Jharkhand High Court Rules Out Discrimination in Medical Claims for Mental Illness

Synopsis
Key Takeaways
- Mental illness treatment costs must be covered
- Discrimination between physical and mental health is prohibited
- Coal India and subsidiaries must comply with the ruling
- The Mental Healthcare Act must be upheld in all medical claims
- Legal protections for mental health treatment are reinforced
Ranchi, Feb 11 (NationPress) In a landmark decision, the Jharkhand High Court has determined that expenses related to the treatment of mental illnesses cannot be omitted from medical claims.

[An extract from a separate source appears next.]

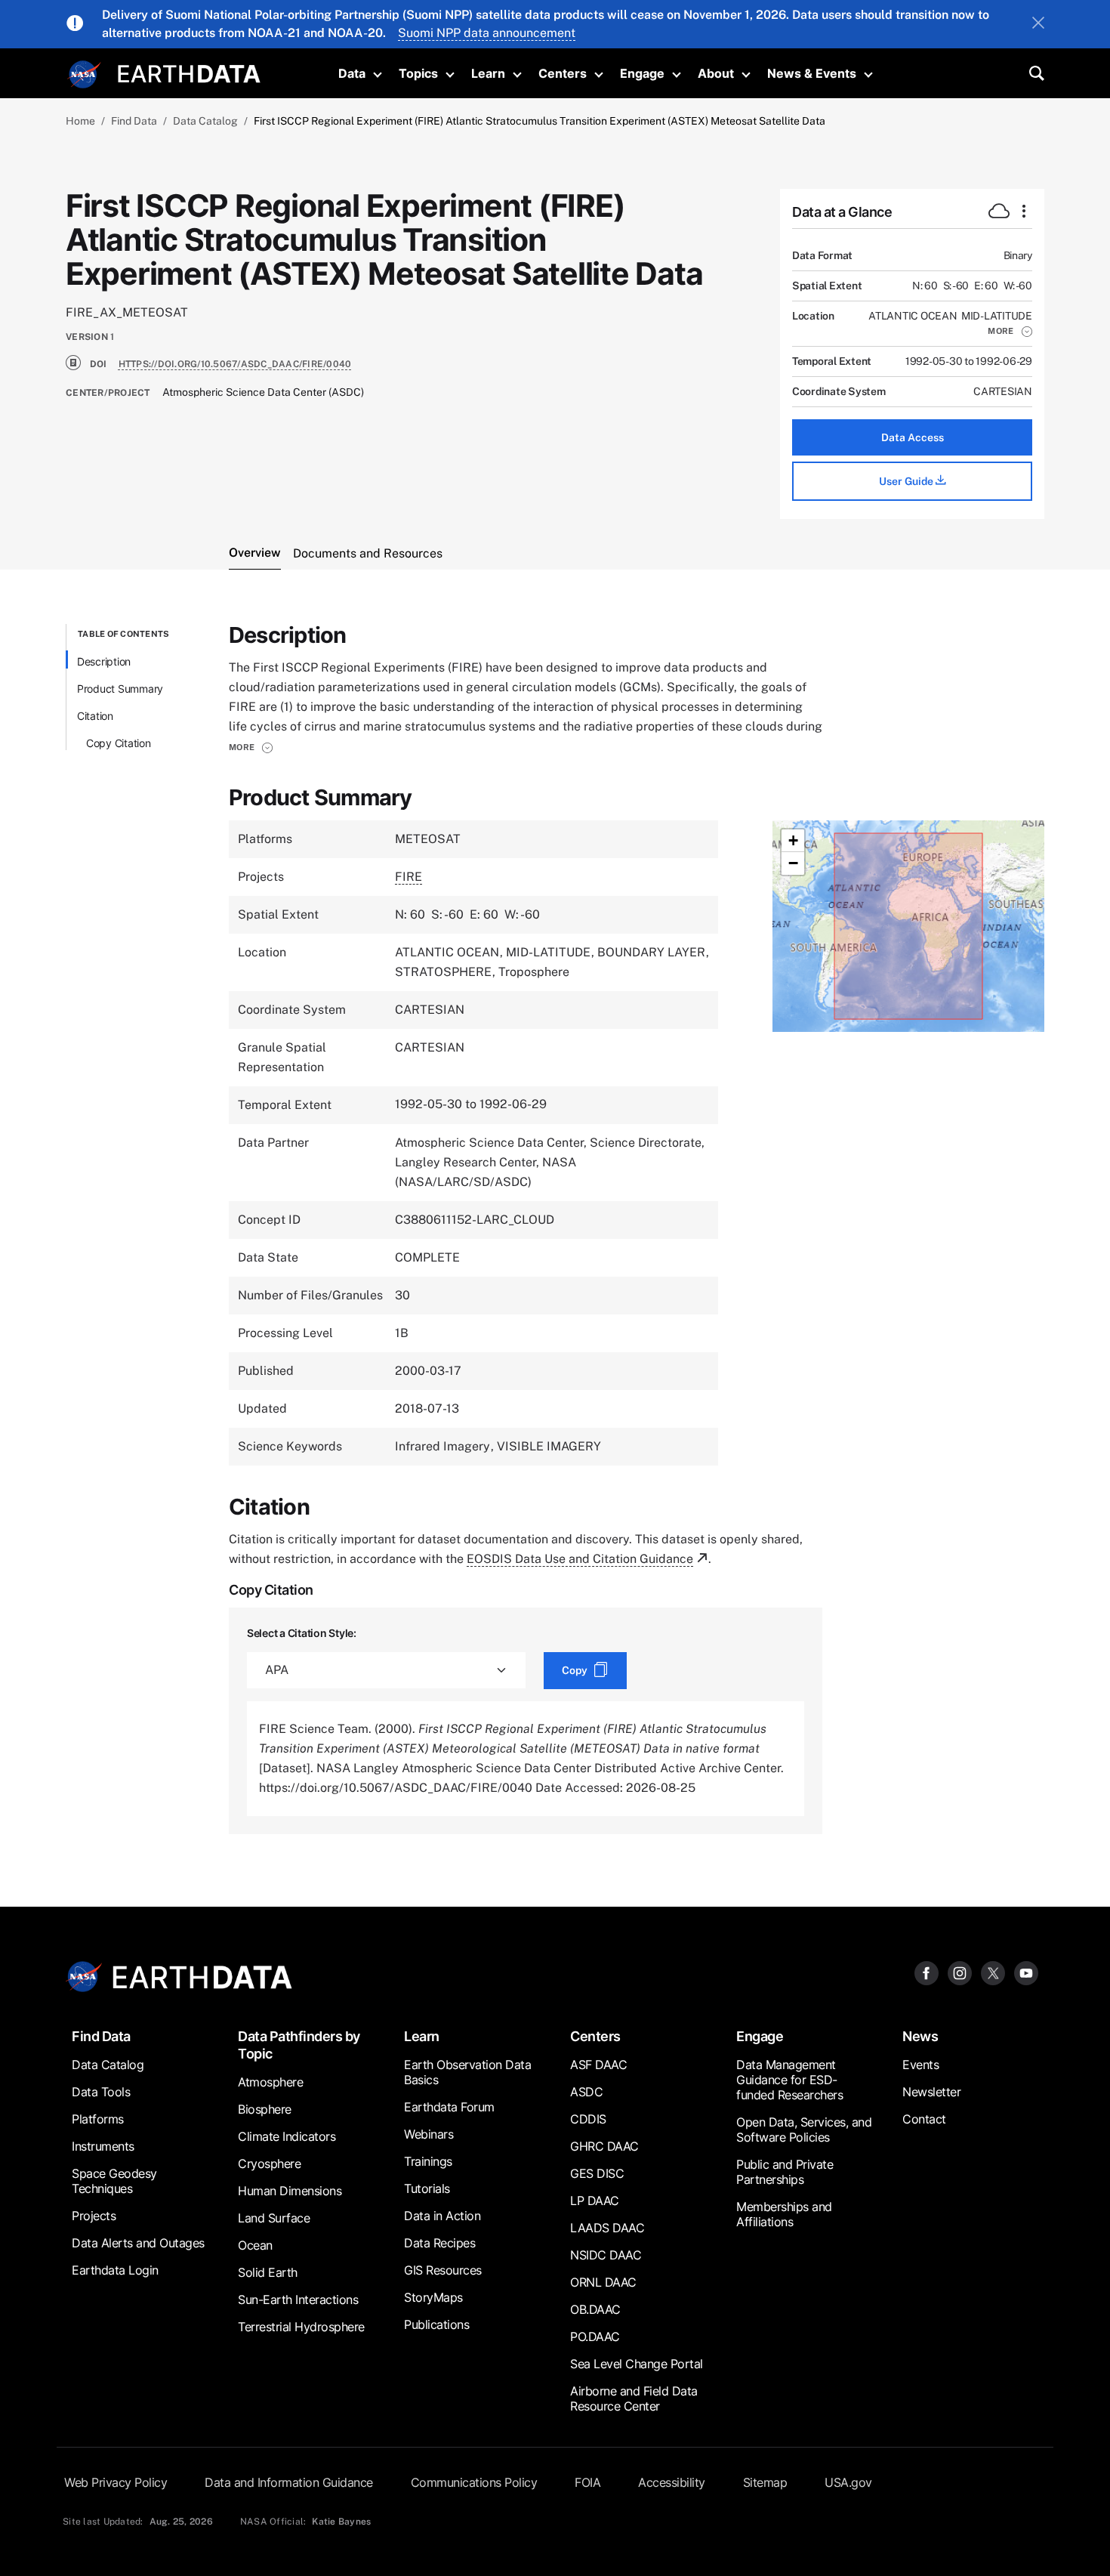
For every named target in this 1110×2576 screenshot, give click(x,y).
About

Companies are prohibited from making distinctions between physical and mental health conditions when processing medical claims for both current and retired employees.
This ruling was issued by Justice Ananda Sen while reviewing a case brought forth by a retired executive of Bharat Coking Coal Limited (BCCL), which is a subsidiary of Coal India.
The court ordered BCCL to cover the medical expenses related to the mental health treatment of the petitioner’s spouse.
BCCL had previously denied the claim, referencing guidelines within the “Contributory Post Retirement Medicare Scheme (CPRMS) for Executives of CIL and its Subsidiaries,” which excluded mental health treatment.
However, the court found that such exclusions contravene Section 21 of the Mental Healthcare Act, 2017, which specifically forbids discrimination against mental health treatments in medical coverage.
In its ruling, the court emphasized that insurers are required to provide identical health insurance benefits for mental health conditions as they do for physical ailments. “No health insurance policy can exclude coverage for mental health treatment as per the laws of the Government of India,” the judgment stated.
The court also pointed out that the prevailing medical insurance framework within Coal India and its subsidiaries lacks provisions for mental health treatment, thus conflicting with the Mental Healthcare Act.
Moreover, the court asserted, “Coal India Limited and its subsidiaries are classified as 'State' under Article 12 of the Constitution. Any policy or resolution they enact cannot supersede a parliamentary law. Provisions that contradict such a law will be considered null and void.”
The court acknowledged that the CPRMS was established in 2008, prior to the enactment of the Mental Healthcare Act, 2017.
It concluded, “I declare that following the enactment of the Mental Healthcare Act, 2017, particularly in light of Section 21(4) of the Act, the exclusion of psychiatric treatment in CPRMS is rendered ineffective.”
This ruling strengthens the legal framework for mental health treatment, ensuring equal treatment in medical claims across all health conditions.